BEGIN Dataset excerpts
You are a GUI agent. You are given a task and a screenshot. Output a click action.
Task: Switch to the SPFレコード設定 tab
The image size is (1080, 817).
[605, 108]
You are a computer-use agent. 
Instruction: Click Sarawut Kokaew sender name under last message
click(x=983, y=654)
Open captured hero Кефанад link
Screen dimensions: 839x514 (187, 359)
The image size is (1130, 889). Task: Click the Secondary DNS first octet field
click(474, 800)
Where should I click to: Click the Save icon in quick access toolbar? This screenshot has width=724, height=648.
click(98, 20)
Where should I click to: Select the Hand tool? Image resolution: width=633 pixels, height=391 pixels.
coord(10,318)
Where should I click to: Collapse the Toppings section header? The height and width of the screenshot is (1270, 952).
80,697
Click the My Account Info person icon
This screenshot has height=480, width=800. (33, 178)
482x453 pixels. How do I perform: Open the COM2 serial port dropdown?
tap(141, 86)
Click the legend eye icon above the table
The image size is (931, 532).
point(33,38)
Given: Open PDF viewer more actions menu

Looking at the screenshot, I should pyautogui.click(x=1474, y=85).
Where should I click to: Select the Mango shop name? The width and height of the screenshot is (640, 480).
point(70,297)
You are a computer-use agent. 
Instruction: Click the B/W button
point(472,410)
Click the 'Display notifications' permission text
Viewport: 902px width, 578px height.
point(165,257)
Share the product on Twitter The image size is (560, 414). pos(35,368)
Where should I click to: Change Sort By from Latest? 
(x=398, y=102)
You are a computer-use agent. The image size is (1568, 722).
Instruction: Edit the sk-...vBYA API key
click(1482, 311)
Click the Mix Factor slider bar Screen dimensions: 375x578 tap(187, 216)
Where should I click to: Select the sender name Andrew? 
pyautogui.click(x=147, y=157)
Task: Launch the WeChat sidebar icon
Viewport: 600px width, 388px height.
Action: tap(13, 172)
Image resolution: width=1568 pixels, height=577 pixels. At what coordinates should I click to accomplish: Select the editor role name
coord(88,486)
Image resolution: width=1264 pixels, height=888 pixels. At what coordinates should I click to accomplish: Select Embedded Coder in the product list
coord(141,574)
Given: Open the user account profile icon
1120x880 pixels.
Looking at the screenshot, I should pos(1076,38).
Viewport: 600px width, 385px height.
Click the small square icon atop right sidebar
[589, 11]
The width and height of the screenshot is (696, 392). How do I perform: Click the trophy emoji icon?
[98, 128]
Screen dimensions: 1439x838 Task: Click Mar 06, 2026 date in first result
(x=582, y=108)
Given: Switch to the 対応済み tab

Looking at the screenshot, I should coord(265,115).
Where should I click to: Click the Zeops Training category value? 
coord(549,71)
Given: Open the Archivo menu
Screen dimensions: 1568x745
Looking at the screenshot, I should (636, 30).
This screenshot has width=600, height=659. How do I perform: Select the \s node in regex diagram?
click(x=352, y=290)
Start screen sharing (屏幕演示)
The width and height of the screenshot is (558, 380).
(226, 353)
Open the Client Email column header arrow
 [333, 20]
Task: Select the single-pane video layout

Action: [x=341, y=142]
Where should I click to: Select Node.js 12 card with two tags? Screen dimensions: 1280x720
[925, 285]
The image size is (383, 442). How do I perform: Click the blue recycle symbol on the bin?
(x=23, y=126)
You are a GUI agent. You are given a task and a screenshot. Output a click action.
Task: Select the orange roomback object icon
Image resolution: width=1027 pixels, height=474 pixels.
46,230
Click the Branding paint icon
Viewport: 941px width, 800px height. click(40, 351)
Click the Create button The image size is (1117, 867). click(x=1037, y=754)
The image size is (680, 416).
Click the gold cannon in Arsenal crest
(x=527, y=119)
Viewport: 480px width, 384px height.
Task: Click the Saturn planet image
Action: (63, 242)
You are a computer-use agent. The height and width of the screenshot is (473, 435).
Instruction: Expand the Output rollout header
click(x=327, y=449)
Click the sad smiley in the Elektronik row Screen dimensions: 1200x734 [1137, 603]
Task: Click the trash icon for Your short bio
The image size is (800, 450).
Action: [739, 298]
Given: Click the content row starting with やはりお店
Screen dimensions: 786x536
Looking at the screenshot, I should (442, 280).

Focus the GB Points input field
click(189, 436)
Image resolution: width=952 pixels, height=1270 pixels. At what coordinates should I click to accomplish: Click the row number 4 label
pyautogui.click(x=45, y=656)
END Dataset excerpts
■ Instructions for the task: Each of the entries must be set down exactly, none omitted.

■ Exercise result:
You are a GUI agent. You are given a task and a screenshot. Output a click action.
Task: Switch to the SPFレコード設定 tab
The image size is (1080, 817).
[605, 108]
You are a computer-use agent. 
Instruction: Click Sarawut Kokaew sender name under last message
click(x=983, y=654)
Open captured hero Кефанад link
Screen dimensions: 839x514 (187, 359)
The image size is (1130, 889). Task: Click the Secondary DNS first octet field
click(474, 800)
Where should I click to: Click the Save icon in quick access toolbar? This screenshot has width=724, height=648.
click(98, 20)
Where should I click to: Select the Hand tool? Image resolution: width=633 pixels, height=391 pixels.
coord(10,318)
Where should I click to: Collapse the Toppings section header? The height and width of the screenshot is (1270, 952).
80,697
Click the My Account Info person icon
This screenshot has height=480, width=800. (33, 178)
482x453 pixels. How do I perform: Open the COM2 serial port dropdown?
tap(141, 86)
Click the legend eye icon above the table
The image size is (931, 532).
point(33,38)
Given: Open PDF viewer more actions menu

Looking at the screenshot, I should pyautogui.click(x=1474, y=85).
Where should I click to: Select the Mango shop name? The width and height of the screenshot is (640, 480).
point(70,297)
You are a computer-use agent. 
Instruction: Click the B/W button
point(472,410)
Click the 'Display notifications' permission text
Viewport: 902px width, 578px height.
point(165,257)
Share the product on Twitter The image size is (560, 414). pos(35,368)
Where should I click to: Change Sort By from Latest? 
(x=398, y=102)
You are a computer-use agent. The image size is (1568, 722).
Instruction: Edit the sk-...vBYA API key
click(1482, 311)
Click the Mix Factor slider bar Screen dimensions: 375x578 tap(187, 216)
Where should I click to: Select the sender name Andrew? 
pyautogui.click(x=147, y=157)
Task: Launch the WeChat sidebar icon
Viewport: 600px width, 388px height.
Action: tap(13, 172)
Image resolution: width=1568 pixels, height=577 pixels. At what coordinates should I click to accomplish: Select the editor role name
coord(88,486)
Image resolution: width=1264 pixels, height=888 pixels. At what coordinates should I click to accomplish: Select Embedded Coder in the product list
coord(141,574)
Given: Open the user account profile icon
1120x880 pixels.
Looking at the screenshot, I should pos(1076,38).
Viewport: 600px width, 385px height.
Click the small square icon atop right sidebar
[589, 11]
The width and height of the screenshot is (696, 392). How do I perform: Click the trophy emoji icon?
[98, 128]
Screen dimensions: 1439x838 Task: Click Mar 06, 2026 date in first result
(x=582, y=108)
Given: Switch to the 対応済み tab

Looking at the screenshot, I should coord(265,115).
Where should I click to: Click the Zeops Training category value? 
coord(549,71)
Given: Open the Archivo menu
Screen dimensions: 1568x745
Looking at the screenshot, I should (636, 30).
This screenshot has width=600, height=659. How do I perform: Select the \s node in regex diagram?
click(x=352, y=290)
Start screen sharing (屏幕演示)
The width and height of the screenshot is (558, 380).
(226, 353)
Open the Client Email column header arrow
 [333, 20]
Task: Select the single-pane video layout

Action: [x=341, y=142]
Where should I click to: Select Node.js 12 card with two tags? Screen dimensions: 1280x720
[925, 285]
The image size is (383, 442). How do I perform: Click the blue recycle symbol on the bin?
(x=23, y=126)
You are a GUI agent. You are given a task and a screenshot. Output a click action.
Task: Select the orange roomback object icon
Image resolution: width=1027 pixels, height=474 pixels.
46,230
Click the Branding paint icon
Viewport: 941px width, 800px height. click(40, 351)
Click the Create button The image size is (1117, 867). click(x=1037, y=754)
The image size is (680, 416).
Click the gold cannon in Arsenal crest
(x=527, y=119)
Viewport: 480px width, 384px height.
Task: Click the Saturn planet image
Action: (63, 242)
You are a computer-use agent. The height and width of the screenshot is (473, 435).
Instruction: Expand the Output rollout header
click(x=327, y=449)
Click the sad smiley in the Elektronik row Screen dimensions: 1200x734 [1137, 603]
Task: Click the trash icon for Your short bio
The image size is (800, 450).
Action: [739, 298]
Given: Click the content row starting with やはりお店
Screen dimensions: 786x536
Looking at the screenshot, I should (442, 280).

Focus the GB Points input field
click(189, 436)
Image resolution: width=952 pixels, height=1270 pixels. At what coordinates should I click to accomplish: Click the row number 4 label
pyautogui.click(x=45, y=656)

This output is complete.